Labor Day: Wear Your White Shirts Before It’s Too Late and The Best Ways To Clean Them

The first Monday in September celebrates the contribution of workers to the prosperity and strength of our country. An anticipated long weekend, Labor Day is noted as the unofficial end of summer.

A Little Mystery Mixed with History
It is unclear of whom was struck by the idea for a national holiday to commemorate the American workforce. It was the brainchild of either Peter McGuire, the founder of the United Brothers of Carpenters as well as the American Federation of Labor (ALF), or Matthew McGuire, who was secretary for the Central Labor Union.
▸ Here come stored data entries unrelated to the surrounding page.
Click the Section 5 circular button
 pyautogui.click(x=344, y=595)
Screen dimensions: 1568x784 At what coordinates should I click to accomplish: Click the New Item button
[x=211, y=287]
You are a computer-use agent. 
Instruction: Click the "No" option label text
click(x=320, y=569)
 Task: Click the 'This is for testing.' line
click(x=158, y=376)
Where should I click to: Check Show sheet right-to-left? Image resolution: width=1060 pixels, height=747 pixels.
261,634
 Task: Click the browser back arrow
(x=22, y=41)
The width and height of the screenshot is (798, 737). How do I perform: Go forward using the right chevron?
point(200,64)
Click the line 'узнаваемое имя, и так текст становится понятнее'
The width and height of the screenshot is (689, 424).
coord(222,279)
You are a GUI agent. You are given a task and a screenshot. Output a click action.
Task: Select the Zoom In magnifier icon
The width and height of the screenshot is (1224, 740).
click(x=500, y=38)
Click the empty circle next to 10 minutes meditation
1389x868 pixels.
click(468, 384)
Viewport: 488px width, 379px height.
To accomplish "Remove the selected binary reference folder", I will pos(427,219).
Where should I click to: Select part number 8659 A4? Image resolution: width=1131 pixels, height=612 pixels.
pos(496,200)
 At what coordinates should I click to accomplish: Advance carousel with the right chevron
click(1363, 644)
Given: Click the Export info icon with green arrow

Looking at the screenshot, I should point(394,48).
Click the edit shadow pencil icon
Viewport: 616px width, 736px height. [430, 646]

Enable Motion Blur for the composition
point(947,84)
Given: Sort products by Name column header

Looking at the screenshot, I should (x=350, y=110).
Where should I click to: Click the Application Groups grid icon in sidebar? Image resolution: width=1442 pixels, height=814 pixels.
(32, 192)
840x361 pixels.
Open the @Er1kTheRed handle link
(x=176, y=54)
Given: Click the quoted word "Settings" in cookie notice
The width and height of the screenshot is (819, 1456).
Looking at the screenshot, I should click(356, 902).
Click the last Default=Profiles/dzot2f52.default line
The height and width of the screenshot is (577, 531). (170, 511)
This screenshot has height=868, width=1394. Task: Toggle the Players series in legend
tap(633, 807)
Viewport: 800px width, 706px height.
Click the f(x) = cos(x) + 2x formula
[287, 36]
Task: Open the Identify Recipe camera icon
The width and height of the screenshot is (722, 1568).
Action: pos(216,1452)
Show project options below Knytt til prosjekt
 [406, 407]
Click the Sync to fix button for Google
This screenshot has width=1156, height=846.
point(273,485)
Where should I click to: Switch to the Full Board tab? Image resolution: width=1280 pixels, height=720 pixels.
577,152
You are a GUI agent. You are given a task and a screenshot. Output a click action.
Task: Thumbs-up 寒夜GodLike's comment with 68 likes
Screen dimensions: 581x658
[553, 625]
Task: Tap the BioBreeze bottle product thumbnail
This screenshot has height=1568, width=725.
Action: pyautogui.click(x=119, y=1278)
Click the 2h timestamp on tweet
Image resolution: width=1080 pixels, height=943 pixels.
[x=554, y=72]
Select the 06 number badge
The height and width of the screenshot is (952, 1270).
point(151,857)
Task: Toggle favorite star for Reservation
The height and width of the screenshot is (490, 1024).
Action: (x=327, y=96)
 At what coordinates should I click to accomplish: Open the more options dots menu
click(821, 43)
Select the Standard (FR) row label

The American Railway union forced Congress to pass the Labor Day legislation just six days after their Pullman Strike ended in an effort to appease the unions. The strike itself had cost the railroads millions of dollars in lost revenue and damaged property, while the workers on strike lost more than $1 million in wages combined according to the Encyclopedia Britannica. Ultimately, the first Monday of September was declared as Labor Day.

“No Whites After Labor Day”
The popular rule of thumb, no whites after labor day, was the trend of high society women who, post Civil War, loved to snub one another over infringement of dress code. Men, on the other hand, took a more practical view. They stopped wearing white because the “unofficial end of summer” was also the beginning of coal mining season and white was the worst choice for this type of work.

Keeping Your Whites White
Here are a few tips to clean your white shirts:
● Wash them separately from dark colored garments.
● Separate your white cotton or linen shirts from other fabric types.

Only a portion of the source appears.